Шифрование - процесс кодирования данных, делающий невозможным их чтение другими пользователями. Шифрование в ASP.NET является средством, полностью отделенным от аутентификации, авторизации и заимствования прав. Его можно применять в комбинации с этими средствами либо самостоятельно.
Как упоминалось ранее, шифровать веб-приложения может требоваться по двум причинам:
Для защиты коммуникаций (передачи данных через сеть). Например, вы хотите сделать невозможной кражу номеров кредитных карт, используемых в системе электронной коммерции, по открытым каналам Интернета. Стандартный подход к решению этой проблемы предусматривает применение SSL. Кроме того, SSL реализует цифровые подписи для обеспечения гарантии целостности. SSL не реализован ASP.NET, а является средством, предоставляемым IIS. Код веб-страницы (или веб-службы) не зависит от того, используется SSL или нет.
Для защиты постоянной информации (в базе данных или в файле). Например, может понадобиться сохранить номер кредитной карты пользователя в базе данных для будущего использования. Хранение таких данных в виде простого текста в надежде на то, что веб-сервер не будет взломан, является плохой идеей. Вместо этого следует применять классы шифрования, которые предлагает .NET и вручную шифровать данные перед их сохранением.
Не важно, что классы .NET, выполняющие шифрование, не связаны напрямую с ASP.NET. В действительности их можно использовать в любых приложениях .NET.
Связываем все вместе
Итак, каким образом заставить работать вместе аутентификацию, авторизацию и заимствование прав в рамках веб-приложения?
Когда пользователи впервые посещают веб-сайт, они анонимны. Другими словами, ваше приложение не знает (и не заботится о том), кто они такие. Если вы не аутентифицируете их, все так и останется.
По умолчанию анонимные пользователи могут обращаться к любой странице ASP.NET. Но когда пользователь запрашивает веб-страницу, анонимный доступ к которой закрыт, выполняется несколько шагов (показанных на рисунке ниже):
Запрос отправляется веб-серверу. Поскольку идентичность пользователя в этот момент не известна, ему предлагается зарегистрироваться с использованием специальной веб-страницы или диалогового окна регистрации браузера. Специфические детали процесса регистрации зависят от типа применяемой аутентификации.
Пользователь предоставляет свое удостоверение, которое затем верифицируется - либо вашим приложением (в случае аутентификации с помощью форм), либо автоматически средствами IIS (в случае аутентификации Windows).
Если удостоверение пользователя подтверждается, ему предоставляется доступ к веб-странице. Если же оно оценивается как нелегитимное, ему предлагается повторить попытку регистрации, либо же выполняется переадресация на страницу с сообщением о закрытии доступа.
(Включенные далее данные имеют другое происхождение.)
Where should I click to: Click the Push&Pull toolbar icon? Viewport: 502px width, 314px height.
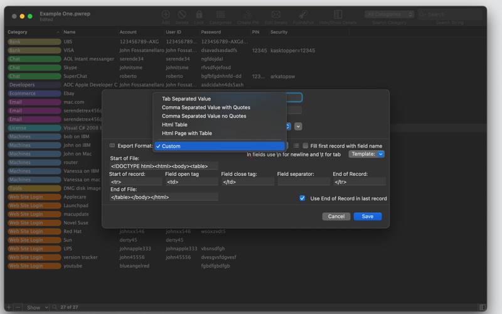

Когда пользователь запрашивает защищенную веб-страницу, которая открыта только для определенных пользователей или ролей, процесс аналогичен, но добавляется дополнительный шаг:
...
...
Удостоверение или роли аутентифицированного пользователя сравниваются со списком разрешенных пользователей и ролей. Если пользователь присутствует в списке, ему открывается доступ к ресурсу; в противном случае доступ будет закрыт.
Пользователи, которым отказано в доступе, либо приглашаются на повторную регистрацию, либо перенаправляются на веб-страницу с сообщением о закрытии доступа.